Ash Wednesday is the official start of the season of Lent, six and a half weeks in total, consisting of 40 weekdays as an act of repentance prior to Easter or Resurrection Sunday. The institution of the day, or the season, is not in your Bible. It was set up by the early church to provide some structure in how to think about and prepare for Resurrection Sunday.
It was first observed in the 7th century. Ash Wednesday served as an invitation for certain people to publicly begin a season of penance. This specific practice then fell into disuse and was re-instituted in the 10th-ish century but opened to the general congregation rather than “certain people”.

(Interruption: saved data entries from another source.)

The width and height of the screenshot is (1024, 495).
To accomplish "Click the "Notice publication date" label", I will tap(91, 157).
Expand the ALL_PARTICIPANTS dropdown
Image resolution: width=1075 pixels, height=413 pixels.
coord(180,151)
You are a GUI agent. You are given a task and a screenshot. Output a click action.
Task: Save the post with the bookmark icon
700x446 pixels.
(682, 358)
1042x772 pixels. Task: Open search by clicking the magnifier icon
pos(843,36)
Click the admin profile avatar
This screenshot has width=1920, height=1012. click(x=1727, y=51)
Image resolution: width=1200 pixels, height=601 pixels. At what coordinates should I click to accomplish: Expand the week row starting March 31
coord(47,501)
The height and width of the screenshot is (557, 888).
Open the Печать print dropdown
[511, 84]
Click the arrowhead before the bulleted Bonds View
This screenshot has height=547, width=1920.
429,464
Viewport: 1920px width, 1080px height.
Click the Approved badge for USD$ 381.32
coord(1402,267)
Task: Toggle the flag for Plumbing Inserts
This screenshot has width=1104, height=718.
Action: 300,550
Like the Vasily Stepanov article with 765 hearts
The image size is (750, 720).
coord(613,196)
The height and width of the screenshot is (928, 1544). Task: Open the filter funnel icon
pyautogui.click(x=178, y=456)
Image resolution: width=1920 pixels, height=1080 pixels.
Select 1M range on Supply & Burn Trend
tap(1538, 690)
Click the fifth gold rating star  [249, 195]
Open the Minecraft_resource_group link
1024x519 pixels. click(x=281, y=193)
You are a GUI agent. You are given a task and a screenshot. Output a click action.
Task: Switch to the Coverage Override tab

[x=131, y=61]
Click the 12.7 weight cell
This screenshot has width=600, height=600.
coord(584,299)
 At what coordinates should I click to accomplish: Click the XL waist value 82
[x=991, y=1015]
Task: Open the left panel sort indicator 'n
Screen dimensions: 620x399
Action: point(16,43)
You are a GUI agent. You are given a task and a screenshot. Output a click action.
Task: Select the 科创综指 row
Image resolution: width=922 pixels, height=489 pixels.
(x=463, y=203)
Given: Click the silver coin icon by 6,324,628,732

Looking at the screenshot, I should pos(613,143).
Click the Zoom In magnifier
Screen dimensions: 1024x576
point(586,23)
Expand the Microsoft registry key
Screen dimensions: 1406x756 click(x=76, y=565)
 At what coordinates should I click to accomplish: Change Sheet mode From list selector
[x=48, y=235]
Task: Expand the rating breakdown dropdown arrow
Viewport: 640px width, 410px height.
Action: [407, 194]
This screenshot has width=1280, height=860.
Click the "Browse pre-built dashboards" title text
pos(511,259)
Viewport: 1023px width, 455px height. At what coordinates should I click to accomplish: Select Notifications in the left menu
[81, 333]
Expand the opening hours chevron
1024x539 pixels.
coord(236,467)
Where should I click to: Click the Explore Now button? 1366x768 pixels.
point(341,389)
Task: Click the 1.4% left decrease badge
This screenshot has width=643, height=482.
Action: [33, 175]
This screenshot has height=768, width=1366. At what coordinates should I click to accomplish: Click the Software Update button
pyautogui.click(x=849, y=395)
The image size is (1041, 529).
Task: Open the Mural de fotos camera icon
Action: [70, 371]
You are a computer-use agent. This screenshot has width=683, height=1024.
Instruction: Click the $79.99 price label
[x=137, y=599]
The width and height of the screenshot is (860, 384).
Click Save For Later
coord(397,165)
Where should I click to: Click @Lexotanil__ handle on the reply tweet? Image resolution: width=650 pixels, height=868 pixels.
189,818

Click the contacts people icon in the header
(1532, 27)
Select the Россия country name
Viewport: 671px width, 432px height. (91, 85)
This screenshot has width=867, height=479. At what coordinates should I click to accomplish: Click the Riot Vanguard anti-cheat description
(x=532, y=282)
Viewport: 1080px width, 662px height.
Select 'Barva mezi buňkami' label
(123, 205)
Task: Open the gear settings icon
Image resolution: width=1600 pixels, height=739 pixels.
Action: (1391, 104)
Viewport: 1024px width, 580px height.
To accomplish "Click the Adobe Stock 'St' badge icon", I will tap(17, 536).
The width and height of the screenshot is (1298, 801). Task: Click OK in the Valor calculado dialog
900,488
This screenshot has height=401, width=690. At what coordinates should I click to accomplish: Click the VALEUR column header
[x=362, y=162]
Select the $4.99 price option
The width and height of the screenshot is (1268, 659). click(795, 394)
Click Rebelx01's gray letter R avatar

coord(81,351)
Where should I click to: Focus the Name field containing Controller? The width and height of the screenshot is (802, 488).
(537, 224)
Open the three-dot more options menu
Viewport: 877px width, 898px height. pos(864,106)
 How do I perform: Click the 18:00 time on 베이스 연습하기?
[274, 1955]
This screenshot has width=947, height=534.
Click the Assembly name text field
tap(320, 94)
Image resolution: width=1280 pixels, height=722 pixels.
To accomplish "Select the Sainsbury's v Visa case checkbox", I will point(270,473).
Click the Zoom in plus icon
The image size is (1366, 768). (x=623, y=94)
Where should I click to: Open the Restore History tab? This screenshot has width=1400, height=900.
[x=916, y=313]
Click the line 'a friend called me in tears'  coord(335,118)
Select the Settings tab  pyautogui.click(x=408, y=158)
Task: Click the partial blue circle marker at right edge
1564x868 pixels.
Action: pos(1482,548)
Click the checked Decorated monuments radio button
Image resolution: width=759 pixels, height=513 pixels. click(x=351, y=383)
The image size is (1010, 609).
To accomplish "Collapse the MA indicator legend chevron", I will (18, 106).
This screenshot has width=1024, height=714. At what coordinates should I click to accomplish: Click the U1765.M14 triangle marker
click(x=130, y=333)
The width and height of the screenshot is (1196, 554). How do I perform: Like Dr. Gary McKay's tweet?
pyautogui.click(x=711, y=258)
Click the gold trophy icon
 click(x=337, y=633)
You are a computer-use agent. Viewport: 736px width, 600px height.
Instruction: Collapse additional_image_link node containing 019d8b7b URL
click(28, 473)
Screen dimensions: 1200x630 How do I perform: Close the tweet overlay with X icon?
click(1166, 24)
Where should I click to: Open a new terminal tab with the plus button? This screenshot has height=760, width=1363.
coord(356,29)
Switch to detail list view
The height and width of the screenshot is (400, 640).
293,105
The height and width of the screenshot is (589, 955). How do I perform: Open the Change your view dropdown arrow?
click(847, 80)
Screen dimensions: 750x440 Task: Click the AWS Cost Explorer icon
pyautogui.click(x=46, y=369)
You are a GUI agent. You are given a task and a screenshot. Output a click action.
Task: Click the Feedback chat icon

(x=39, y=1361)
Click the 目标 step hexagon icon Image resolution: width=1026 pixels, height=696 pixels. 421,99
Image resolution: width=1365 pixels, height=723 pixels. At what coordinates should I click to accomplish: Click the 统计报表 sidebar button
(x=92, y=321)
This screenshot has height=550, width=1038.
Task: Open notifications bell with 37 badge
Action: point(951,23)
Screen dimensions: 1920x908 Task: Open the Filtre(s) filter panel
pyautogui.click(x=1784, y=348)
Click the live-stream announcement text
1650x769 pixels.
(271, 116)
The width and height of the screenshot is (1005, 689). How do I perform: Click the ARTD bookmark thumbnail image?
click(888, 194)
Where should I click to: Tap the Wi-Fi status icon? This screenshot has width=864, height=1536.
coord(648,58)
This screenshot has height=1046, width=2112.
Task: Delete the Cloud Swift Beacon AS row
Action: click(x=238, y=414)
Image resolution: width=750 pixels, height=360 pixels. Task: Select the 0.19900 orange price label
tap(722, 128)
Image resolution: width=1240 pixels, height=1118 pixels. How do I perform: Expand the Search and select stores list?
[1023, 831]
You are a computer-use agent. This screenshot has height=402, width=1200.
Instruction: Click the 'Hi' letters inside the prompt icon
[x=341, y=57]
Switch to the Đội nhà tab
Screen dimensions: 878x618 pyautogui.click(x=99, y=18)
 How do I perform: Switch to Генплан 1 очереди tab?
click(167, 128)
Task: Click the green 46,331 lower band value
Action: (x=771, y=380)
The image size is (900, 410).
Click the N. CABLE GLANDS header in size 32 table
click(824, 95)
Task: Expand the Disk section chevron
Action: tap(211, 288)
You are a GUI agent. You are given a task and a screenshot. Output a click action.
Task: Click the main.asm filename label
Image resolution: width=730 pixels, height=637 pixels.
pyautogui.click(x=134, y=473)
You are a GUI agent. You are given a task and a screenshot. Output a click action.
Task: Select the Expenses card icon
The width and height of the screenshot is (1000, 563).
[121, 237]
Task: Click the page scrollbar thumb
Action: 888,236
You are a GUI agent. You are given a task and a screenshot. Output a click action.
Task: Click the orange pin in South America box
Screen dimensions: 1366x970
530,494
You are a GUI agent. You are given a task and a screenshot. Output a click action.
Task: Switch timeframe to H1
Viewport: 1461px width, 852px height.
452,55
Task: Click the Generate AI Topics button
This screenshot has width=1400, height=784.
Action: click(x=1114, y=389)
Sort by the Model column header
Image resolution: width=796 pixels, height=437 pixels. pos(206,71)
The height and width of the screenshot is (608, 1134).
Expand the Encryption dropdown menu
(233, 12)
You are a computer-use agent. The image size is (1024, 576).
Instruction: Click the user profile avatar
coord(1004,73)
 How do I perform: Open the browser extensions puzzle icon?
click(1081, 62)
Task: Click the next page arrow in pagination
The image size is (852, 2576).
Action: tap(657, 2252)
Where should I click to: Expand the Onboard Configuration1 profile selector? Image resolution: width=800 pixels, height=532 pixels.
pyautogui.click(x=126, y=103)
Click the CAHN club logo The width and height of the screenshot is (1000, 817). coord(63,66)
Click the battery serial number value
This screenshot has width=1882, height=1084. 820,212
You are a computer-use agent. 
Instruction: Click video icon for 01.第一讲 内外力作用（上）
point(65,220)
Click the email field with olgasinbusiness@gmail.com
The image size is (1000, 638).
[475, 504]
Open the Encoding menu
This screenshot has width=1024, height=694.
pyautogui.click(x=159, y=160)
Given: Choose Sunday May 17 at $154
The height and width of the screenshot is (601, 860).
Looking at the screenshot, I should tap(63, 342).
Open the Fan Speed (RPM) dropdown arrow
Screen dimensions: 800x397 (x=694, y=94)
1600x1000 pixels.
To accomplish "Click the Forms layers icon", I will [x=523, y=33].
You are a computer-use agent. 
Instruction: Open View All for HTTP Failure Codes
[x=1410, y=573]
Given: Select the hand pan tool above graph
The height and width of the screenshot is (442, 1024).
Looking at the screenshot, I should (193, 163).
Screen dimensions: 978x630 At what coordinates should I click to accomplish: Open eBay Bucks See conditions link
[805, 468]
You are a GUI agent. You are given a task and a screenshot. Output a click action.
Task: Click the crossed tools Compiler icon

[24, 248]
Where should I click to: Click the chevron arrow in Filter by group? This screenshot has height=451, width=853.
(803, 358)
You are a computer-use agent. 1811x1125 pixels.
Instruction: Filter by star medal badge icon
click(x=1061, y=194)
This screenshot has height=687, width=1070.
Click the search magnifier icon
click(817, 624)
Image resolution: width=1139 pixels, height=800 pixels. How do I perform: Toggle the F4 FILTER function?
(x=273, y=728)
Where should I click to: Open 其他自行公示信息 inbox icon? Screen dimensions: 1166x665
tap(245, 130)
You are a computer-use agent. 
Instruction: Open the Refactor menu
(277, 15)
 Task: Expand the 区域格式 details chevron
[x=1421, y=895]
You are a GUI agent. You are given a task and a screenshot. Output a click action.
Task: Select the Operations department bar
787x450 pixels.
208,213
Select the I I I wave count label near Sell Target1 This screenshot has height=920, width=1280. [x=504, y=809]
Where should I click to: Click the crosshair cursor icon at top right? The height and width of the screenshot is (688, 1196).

As a part of the ceremony, the repentant, which is you, were marked with ashes as an outward symbol of an inward disposition of the heart; that is, a heart that loves God and one that mourns their sins. Back in the days when the Old Testament was written, people used to dump ashes on their heads as a sign of sin, either that they had committed, or had been committed against them.
Ashes were a symbol of mourning in ancient culture, and often accompanied by
sackcloth (think wearing an itchy burlap shirt) and fasting. One did this to be physically miserable as a reminder that they needed communion with God more than they needed physical comfort and secondly to show everyone how miserable they were.
You wouldn’t tell a joke to a person in mourning. In fact, you would probably go out of your way to avoid such a person. Wearing ashes show that we care about sin and brokenness and we recognize that our sins separate us from God.
Over the course of Lent, I am going to be preaching on the “Seven Deadly Sins”. Perhaps, if we can increase our understanding of sin then we will be more likely not to commit them.